Some of the possible draws include:
25 ACP to .257, .251, 243, 236, .228 and .224
32 ACP to 312, .310, .308, .284, .277, .264 and .236
380 ACP or 9mm to 357, 38 Special, 9mm or .380, .338, .323, .318, .311 or .308
40 S&W or 10mm to .40, .375, .366, .358, .351, .348, and 338 (but short bullets only)
.45 ACP to .45, .430, .429, .423, 416, 412, .410, 400 and .375 (short bullets only)
The ID of the resulting jacket is different from commercial jackets.
For 9mm to .308 the correct core seating punch diameter is .284. You may at first believe the
jackets are "too big" as they are very close to .3077
diameter depending on the specific jacket and heat
treatment you provide it, which is a snug, almost press
fit into the core seating die. It is not recommended
to use these for RBT bullets, as the base section is too
thick for making a good RBT shape. We've had some luck
pushing them into the BT-1 die, however, and putting a
modest boattail shape on them, then going directly to
the point form die. The thick base tends not to get "mashed
flat" like a normal jacket might, so you wind up with a
fair simulation of a boattail bullet.
The jacket wall of a drawn 9mm case is quite tapered, but
it starts thin (.015 or so) at the mouth. Therefore, a
standard .250 lead core, same as for the commercial jacket,
can fit inside. A .275 core will fit about half way,
and can usually be pushed down inside without "nail heading"
but if you should have any such issue, use two shorter
cores on top of each other, seated one at a time.
At first, new users tend to believe the core seating
punch diameter is incorrect, because the punch is a snug
fit compared to the usual one for commercial jackets.
But the cartridge case has a very thick head section,
which will not expand readily with normal pressure. The
cartridge must be drawn to a size that is very close to
final diameter to make a decent quality bullet (not
undersized at the base). This makes it necessary for the
punch to be a very snug, pressure-sealing fit almost as soon
as it enters the jacket. It works. But first-time
users may assume it is "too big" due to the close fit.

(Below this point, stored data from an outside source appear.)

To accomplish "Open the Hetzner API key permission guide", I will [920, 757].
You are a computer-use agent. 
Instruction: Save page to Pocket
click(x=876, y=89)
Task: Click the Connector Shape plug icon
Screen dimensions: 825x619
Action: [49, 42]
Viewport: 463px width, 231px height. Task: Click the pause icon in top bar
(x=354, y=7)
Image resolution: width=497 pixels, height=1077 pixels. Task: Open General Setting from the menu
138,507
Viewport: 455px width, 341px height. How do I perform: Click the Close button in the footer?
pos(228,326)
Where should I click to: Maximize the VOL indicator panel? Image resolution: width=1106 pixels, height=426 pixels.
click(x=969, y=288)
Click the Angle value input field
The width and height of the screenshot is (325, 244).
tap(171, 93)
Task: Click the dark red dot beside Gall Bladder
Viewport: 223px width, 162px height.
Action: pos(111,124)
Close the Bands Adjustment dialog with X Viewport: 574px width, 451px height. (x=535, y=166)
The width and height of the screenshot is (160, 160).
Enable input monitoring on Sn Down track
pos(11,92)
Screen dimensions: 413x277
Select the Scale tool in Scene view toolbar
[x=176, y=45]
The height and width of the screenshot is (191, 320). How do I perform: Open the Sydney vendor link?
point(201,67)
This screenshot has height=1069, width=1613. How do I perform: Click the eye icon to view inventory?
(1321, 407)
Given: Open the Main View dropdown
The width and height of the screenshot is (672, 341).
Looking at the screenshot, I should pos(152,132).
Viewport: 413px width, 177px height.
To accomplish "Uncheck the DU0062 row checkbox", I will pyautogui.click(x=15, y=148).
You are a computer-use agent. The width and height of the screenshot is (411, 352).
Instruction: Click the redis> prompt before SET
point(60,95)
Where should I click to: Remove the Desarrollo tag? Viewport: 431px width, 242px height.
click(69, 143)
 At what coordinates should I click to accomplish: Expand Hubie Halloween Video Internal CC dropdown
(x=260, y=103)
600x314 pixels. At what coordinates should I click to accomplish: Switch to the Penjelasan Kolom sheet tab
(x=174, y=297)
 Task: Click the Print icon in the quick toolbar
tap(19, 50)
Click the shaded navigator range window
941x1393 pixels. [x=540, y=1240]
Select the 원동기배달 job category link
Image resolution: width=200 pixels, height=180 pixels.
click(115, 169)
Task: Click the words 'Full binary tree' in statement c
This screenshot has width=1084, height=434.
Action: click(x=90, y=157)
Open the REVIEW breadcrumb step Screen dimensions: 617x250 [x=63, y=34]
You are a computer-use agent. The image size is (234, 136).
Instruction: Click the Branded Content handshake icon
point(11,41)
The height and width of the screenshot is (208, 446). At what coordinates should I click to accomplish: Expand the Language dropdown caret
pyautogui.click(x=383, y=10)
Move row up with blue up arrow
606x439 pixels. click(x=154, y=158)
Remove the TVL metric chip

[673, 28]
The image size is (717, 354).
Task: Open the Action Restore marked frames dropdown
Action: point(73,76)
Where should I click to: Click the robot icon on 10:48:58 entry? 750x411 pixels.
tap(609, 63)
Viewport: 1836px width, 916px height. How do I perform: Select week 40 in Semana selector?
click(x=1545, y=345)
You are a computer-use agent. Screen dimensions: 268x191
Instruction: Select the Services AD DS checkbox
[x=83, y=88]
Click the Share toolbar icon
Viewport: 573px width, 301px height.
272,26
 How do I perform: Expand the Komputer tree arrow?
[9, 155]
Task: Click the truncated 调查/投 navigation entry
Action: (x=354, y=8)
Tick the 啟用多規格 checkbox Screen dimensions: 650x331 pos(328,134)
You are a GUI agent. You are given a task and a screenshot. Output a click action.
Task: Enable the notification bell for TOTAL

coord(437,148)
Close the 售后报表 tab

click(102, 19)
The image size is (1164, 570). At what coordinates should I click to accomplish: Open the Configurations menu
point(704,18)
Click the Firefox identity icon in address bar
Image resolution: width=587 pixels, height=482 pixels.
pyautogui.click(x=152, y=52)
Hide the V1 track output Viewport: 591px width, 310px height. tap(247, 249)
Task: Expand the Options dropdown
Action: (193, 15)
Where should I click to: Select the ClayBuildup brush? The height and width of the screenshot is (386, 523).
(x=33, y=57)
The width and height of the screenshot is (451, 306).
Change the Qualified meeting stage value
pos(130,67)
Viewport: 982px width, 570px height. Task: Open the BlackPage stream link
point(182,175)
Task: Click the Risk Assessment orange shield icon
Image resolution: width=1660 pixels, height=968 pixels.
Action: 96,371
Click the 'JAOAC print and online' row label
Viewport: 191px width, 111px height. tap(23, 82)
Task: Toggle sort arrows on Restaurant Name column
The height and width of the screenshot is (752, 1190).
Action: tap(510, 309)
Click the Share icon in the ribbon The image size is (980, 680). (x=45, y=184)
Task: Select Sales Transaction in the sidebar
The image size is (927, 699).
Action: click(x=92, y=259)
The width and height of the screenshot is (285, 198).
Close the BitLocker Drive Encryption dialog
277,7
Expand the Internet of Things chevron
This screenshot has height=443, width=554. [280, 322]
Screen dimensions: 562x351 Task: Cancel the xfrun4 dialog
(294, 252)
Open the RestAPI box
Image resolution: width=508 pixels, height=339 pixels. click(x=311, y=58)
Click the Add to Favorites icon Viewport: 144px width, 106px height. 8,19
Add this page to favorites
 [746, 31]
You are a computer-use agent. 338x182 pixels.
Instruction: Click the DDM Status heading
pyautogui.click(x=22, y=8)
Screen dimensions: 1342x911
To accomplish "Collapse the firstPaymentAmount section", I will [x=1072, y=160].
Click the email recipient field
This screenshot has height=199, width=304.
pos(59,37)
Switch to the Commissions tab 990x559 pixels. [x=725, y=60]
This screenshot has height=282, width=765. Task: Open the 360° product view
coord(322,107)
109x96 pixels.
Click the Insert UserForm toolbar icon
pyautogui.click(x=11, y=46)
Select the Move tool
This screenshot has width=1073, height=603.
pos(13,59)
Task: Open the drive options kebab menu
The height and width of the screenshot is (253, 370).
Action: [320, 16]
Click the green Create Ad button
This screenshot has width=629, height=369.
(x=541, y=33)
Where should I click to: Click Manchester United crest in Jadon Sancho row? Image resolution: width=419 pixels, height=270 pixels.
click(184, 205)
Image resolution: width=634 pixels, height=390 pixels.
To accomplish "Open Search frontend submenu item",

If the punch tends to stick in the jacket, the solution
is the same as with any other jacket: use more lube on
the punch itself, and little or no lube on the OD of the
jacket (or cartridge). This increases friction between
jacket and die, and decreases it between punch and jacket.
Thus the jacket tends to stay in the die, and pull off
from the punch on the down stroke of the press.